I think I can spot a few serious errors in your code sample. The syntax error is that you have unbalanced parentheses in the exp(... statements. They should be like this:
tempi = exp(linear_interpolation(alt, temp, size(alt), alti) ) ! <- extra ")"
nuei = exp(linear_interpolation(alt, nue, size(alt), alti) )
oxyi = exp(linear_interpolation(alt, oxy, size(alt), alti) )
It's precisely things like this that can produce long strings of confusing errors like you're getting; therefore the advice Dave and Jonathan have given can't be repeated often enough.
Another error (the "unclassifiable statement") applies to your loops:
do(i=1, nend)
! ...
do(z=1, 100, dz)
! ...
These should be written without parentheses.

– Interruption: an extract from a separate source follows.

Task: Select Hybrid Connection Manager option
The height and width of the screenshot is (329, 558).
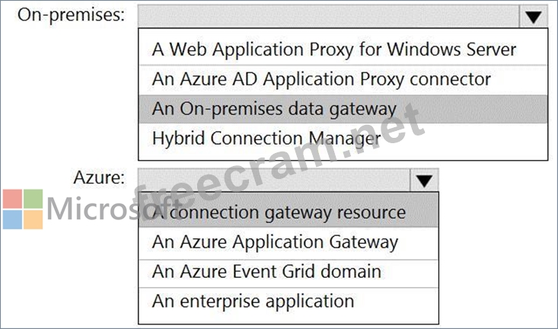Action: click(343, 139)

The "data declaration error" stems from your attempt to declare and initialise multiple variables like
real dz = size(alt)/100, z, integral = 0
Along with being positioned incorrectly in the code (as noted), this can only be done with the double colon separator:
real :: dz = size(alt)/100, z, integral = 0
I personally recommend always writing declarations like this. It must be noted, though, that initialising variables like this has the side effect of implicitly giving them the save attribute. This has no effect in a main program, but is important to know; you can avoid it by putting the initialisations on a separate line.